Quilted WIP roll finished

Here is the quilted WIP roll completed. I finally sat down last night and sewed the bias binding on. I really love this! It contains some of my favorite fabrics in my stash.

Inside I used some of Moda's sampler fabric which really comes out best used in something like this with a larger area where you can really view the various sampler prints on it. I had this in my stash also.

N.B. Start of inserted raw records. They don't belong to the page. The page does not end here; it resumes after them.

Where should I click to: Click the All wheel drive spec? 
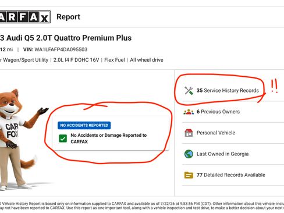click(147, 60)
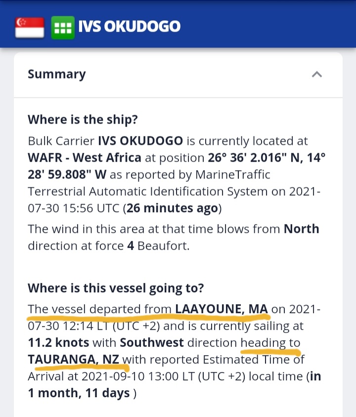356x417 pixels.
Task: Collapse the Summary section chevron
Action: click(x=316, y=74)
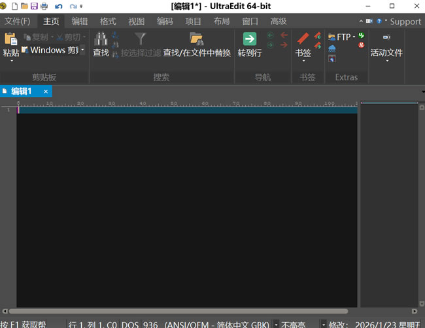Click the Find (查找) binoculars icon
This screenshot has width=425, height=328.
coord(101,39)
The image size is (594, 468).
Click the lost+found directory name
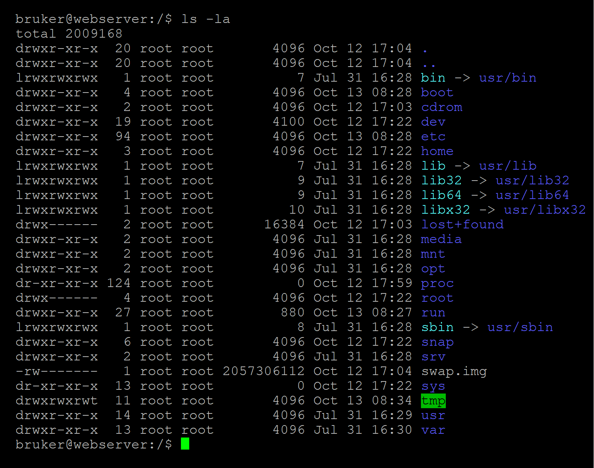(462, 225)
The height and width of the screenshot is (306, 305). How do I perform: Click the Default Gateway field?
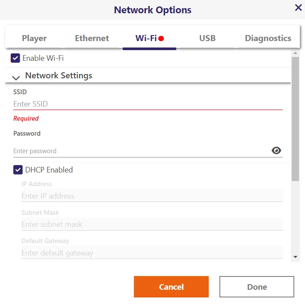pyautogui.click(x=152, y=253)
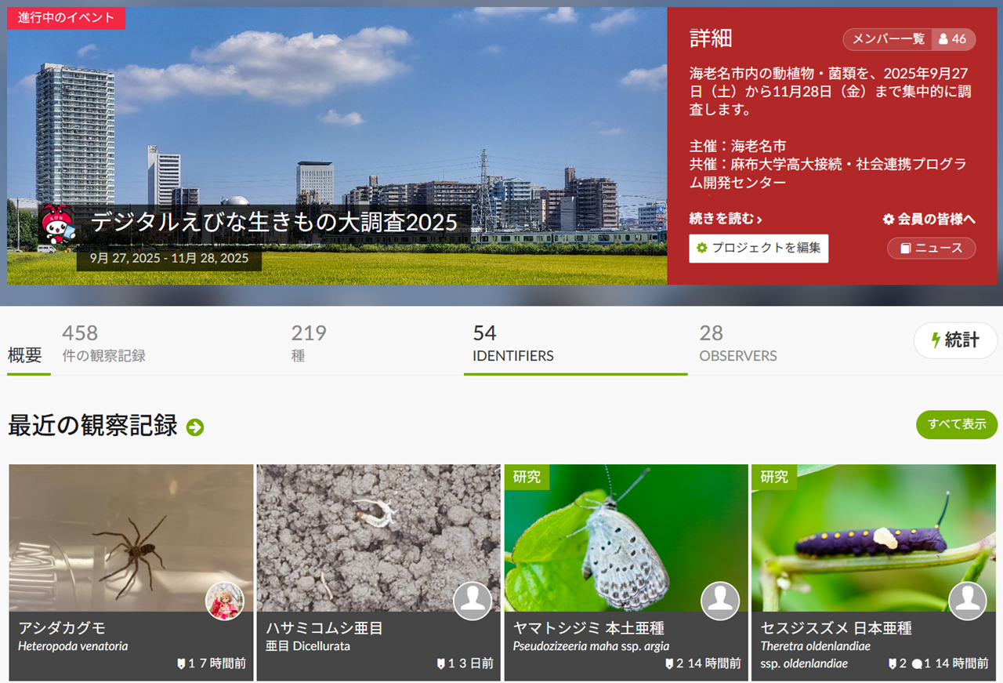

What a special way to store any stitching while you are waiting to finish it. This idea was something that my friend Diane found online on a French blog. She sent me the link: and I thought it was so adorable and yet so simple that I would make her one. I will be making one for myself now. The top is sewn together and I have to cut the lining and start quilting it.

Wednesday, May 09, 2007

New stash items

This is the last of my new stash to show you. I ordered these items from Homespun Sampler. There are three charts including Carriage House Samplings "The Kingsford Sampler" and two by Brenda Keyes (The Sampler House) "The Hetty Child Sampler" and "Kind Fond Love Sampler". The linen contains 32c. Belfast/Autumn Sunrise , 30c. R&R overdyed/Creme Brulee, 36c. Irish Cream, 30c. R&R overdyed/Old mill java, 32c. Belfast/Cinnamon roll and 28c. Cashel/tobacco.

Monday, May 07, 2007

More stash items

The next bit of my new stash to show you was an order from Mary Kathryn's wonderful eshop I ordered two of the LHN/CC thread packs: Plums and Strawberries and a LHN chart called Geranium House which is an adorable little sampler. I also order three pieces of the hand~dyed 28c. Jobelan. The colors are Queen Anne's lace, Thyme and Pink Dahlia (which is just amazingly beautiful).

Sunday, May 06, 2007

Pretty stash

Don't you just love getting stash that makes your experience of needlework more pleasant! I really love the thread keepers that Jodi sells on her website .
Her father handmakes these wonderful creations! You have seen the bird which I am have to keep the thread I am using for my Beatrix Potter sampler. I ordered the rabbit and he arrived at the end of the week. These are beautiful on the photos but much better when you actually see them. They are so dainty and pretty to see sitting on the table with my needlework.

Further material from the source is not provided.